Here’s my latest article on McKnight’s Long-Term Care News:
In Editorial Director John O’Connor’s April 16th column, he reported on a study from the Kaiser Family Foundation indicating that increasing numbers of new residents have dementia, are more physically ill and are more likely to be on psychoactive medications.
The study showed that there has been a shift away from long-term services and toward short-term rehab treatment. O’Connor noted the pressure that this puts upon facilities to provide high-quality care in the midst of the churn of residents.
There are many difficulties that can arise from this shift in pace and population, but I’ll focus here on the mental health aspects and their effects on nursing facilities.
One problem that occurs when the length of stay decreases is that the team has a shorter period in which to get to know their residents. They are less likely to notice subtle changes in behavior and mood and they have less time to make the type of personal connection that reassures residents.
Adding to this, the fact that many facilities are operating short of staff in an environment of high employee turnover creates a “perfect storm” of emotional neglect.
Residents enter long-term care facilities in distress. When I adapted the classic Holmes-Rahe Stress Inventory to the circumstances of nursing home admission, I found that residents are experiencing a level of stress considered to be a “life crisis” that puts them at a high risk for further health breakdown. Their families also tend to be in crisis.
Residents and their family members are likely to expect that when they enter long-term care, staff members will provide compassionate medical treatment.

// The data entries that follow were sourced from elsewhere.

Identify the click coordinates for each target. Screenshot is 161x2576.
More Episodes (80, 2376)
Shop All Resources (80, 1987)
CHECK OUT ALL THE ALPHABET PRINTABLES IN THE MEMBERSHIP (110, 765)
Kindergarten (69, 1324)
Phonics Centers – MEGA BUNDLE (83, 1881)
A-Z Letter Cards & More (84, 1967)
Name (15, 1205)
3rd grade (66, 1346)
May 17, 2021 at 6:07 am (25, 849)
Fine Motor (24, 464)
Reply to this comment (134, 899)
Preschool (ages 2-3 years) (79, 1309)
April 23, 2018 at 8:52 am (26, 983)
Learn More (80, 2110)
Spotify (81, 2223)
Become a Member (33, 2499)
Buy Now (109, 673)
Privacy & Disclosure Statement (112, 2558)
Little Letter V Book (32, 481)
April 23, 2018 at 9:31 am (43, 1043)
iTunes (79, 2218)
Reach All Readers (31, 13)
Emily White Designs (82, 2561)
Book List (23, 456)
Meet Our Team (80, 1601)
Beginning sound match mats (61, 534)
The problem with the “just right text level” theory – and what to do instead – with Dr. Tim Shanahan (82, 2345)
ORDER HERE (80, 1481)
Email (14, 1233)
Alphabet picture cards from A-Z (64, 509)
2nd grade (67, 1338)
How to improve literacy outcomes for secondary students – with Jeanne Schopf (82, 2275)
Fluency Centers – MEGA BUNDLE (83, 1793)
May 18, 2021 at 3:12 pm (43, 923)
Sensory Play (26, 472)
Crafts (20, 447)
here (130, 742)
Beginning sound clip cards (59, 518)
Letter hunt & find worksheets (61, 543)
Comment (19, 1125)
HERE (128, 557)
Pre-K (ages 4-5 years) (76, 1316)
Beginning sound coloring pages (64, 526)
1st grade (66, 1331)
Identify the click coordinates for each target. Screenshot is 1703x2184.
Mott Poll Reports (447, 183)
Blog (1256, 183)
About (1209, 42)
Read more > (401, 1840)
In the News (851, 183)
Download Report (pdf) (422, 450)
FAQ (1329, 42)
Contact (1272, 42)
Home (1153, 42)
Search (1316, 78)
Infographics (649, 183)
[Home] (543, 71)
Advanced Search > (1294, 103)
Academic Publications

Instead, what they frequently find are stressed out nurses and overworked aides who have just enough time to dispense medications or to make up a bed, but none to sit and talk with an understandably anxious resident and their family members about what they can expect regarding their stay and their future.
Social workers — most of whom got into the field in order to provide such counsel — are now buried under a flood of admissions and discharges. They cannot offer emotional sustenance when they need to complete the paperwork on three new admissions and order a walker for the lady whose family wants to take her home tomorrow because her insurance coverage ran out.
It is impossible for direct care staff to provide the same level of service that they did prior to this change in acuity and length of stay. In turn, distress over providing suboptimal care contributes to staff turnover, exacerbating the problem.